With my last, I did things a little different and sorta "teased" the male with the female. I placed her in the larntern and let her loose once the male started his bubble nest but once he stopped showing interest and she went to hidding I placed her back in the lantern. Did this twice over a couple of days and by the third release they went straight to the nest and started spawning. There was NO fin damage for either of them and I got TONS of eggs!
Best of luck with your spawn and keep us updated!!


----------



## monroe0704 (Nov 17, 2010)

mernincrazy8525 said:


> love the female. what is her coloring?


She's considered a Blue Marble Dragon... she carries a wide variety of colors, but her siblings have shown just white, blue, and yellow


----------



## monroe0704 (Nov 17, 2010)

1fish2fish said:


> I'm really happy you went with this pair.. I really think you'll get some amazing results.
> 
> If you get a male with fins like his father and the color of his mother put my name on him  I don't care if I don't have tank space... I'll MAKE room


I hope to gets lots of that combination! ))


Thanks everyone for the wishing me well! It's soooo tough basing all my breeding attempts solely on behavior >_< lots of youtube videos and several failed attempts have sorta narrowed me down to what's acceptable breeding behavior! Reading about it and actually seeing it/doing it is soooo different.

So far so good.. Monet is building a bubble nest, slowly but surely. The female hasn't flared at any other suitors until this guy  I'll continue to update!


----------



## Sweeda88 (Dec 6, 2010)

I'd LOVE to have one of the fry if this spawn is successful. Boy or girl, I don't care! I can get a heater and another Kritter Keeper on BigAlsOnline for pretty cheap. That's where I bought my 2 25watt heaters.


----------



## StarSpun (Oct 19, 2010)

How exciting! I would LOVE one of their spawns! Good luck, I have a good feeling about this one!

YAY!


----------



## monroe0704 (Nov 17, 2010)

Well this morning the bubble nest was no where to be seen... he never has blown solid bubble nests :/ I noticed they lost some interest cuz they knew they couldn't get to each other, so I decided to utilize that release and jar again method suggested by vilmarisv.
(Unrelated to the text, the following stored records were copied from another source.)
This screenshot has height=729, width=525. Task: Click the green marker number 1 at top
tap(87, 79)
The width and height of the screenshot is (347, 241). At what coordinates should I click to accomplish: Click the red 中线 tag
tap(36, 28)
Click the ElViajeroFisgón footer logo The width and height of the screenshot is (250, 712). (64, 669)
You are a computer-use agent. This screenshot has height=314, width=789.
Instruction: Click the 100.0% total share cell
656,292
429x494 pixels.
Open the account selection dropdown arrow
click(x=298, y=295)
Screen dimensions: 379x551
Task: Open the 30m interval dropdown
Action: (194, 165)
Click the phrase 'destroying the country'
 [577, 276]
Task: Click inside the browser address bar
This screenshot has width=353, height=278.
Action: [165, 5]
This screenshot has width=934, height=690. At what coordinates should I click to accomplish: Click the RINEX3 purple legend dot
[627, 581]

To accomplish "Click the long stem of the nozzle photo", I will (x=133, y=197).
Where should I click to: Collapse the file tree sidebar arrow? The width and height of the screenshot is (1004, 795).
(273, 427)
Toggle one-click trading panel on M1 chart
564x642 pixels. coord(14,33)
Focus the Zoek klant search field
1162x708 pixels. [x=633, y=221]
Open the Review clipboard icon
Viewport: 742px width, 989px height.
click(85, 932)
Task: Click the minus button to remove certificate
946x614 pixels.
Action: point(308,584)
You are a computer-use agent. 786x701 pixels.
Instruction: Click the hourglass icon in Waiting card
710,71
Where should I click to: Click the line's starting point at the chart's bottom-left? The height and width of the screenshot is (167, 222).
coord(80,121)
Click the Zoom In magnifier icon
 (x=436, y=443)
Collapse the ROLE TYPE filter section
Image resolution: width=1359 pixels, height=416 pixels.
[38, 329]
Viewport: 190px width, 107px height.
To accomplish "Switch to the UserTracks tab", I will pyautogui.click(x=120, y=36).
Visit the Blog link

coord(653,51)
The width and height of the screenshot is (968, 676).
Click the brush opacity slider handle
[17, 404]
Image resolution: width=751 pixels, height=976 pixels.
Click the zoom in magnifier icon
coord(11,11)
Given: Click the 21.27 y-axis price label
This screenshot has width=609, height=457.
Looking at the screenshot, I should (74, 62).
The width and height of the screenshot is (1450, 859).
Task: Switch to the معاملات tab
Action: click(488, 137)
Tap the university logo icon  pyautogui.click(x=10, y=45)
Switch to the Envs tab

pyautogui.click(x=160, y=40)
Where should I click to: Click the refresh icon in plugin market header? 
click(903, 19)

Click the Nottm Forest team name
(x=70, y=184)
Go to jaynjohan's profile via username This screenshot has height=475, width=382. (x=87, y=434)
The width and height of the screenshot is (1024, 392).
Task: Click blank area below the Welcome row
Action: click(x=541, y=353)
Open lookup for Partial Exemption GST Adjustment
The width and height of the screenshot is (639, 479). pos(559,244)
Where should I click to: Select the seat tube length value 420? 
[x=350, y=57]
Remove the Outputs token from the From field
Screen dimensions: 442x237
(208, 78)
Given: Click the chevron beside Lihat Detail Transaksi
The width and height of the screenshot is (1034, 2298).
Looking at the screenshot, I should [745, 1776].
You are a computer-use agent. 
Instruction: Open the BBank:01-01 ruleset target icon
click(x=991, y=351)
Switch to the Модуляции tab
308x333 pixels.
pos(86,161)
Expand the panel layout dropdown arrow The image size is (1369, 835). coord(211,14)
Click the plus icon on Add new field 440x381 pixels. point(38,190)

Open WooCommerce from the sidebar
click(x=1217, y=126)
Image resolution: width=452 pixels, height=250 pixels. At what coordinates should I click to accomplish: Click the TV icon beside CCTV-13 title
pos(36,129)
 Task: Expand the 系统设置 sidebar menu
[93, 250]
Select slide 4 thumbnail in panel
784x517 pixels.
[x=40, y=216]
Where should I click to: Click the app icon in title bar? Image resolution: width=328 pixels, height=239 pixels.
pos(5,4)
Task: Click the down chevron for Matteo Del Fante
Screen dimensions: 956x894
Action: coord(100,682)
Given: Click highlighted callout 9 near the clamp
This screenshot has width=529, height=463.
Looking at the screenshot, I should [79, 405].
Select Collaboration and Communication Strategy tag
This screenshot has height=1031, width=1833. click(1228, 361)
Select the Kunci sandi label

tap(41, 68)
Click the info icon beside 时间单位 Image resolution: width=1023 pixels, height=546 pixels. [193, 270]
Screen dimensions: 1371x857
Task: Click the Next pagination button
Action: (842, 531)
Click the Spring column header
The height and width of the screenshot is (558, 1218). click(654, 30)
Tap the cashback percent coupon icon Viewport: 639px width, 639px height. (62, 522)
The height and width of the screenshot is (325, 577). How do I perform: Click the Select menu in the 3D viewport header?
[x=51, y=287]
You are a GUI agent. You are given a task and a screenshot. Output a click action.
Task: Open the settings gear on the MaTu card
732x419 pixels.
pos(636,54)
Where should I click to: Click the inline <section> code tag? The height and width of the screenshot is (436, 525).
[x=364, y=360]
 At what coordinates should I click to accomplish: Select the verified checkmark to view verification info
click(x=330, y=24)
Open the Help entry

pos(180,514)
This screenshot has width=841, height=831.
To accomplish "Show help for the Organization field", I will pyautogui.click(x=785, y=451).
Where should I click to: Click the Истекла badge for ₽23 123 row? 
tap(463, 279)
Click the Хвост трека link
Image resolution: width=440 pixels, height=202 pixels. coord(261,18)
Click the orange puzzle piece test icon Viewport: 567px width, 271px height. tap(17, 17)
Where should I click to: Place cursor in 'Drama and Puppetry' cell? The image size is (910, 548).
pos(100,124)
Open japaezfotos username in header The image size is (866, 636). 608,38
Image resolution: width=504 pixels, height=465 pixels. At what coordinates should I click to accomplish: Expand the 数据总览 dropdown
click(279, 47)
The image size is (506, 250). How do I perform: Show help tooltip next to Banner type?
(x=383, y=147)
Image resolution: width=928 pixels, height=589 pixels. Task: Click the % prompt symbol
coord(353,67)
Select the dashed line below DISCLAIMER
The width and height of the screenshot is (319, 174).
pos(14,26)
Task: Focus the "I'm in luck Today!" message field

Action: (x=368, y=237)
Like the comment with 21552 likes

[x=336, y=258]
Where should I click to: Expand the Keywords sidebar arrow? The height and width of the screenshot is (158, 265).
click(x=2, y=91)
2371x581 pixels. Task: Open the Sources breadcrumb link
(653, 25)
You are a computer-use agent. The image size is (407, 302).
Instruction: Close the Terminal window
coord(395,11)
Once released they were instantly attracted to each other. The male enticingly flared  and the female was following him around. I could tell she was searching for a bubble nest in the tank (looking under the IAL and the styrofoam cup).. hopefully this will spur some nest creation. I'll jar her back up in a hour or so!

Since he has built before when housed next to another male, could I set up a tank right next to them and see if another male presence will help him out?? Or would that be too stressing?


----------



## 1fish2fish (Sep 10, 2009)

I would give him at least another day and then if he hasn't started nesting then put another male near the tank.

Is the top covered securely so the air is really humid? I've found LOTs of IAL (like dark tea colored) and a really tight lid (I use saran wrap for 10 gallon tanks) helps the bubblenest stay together better and stronger.


----------



## monroe0704 (Nov 17, 2010)

Yes it's all covered up and you can see the humidity on the sides of the tank  He's just such a timid betta... lol he needs to step up his manliness!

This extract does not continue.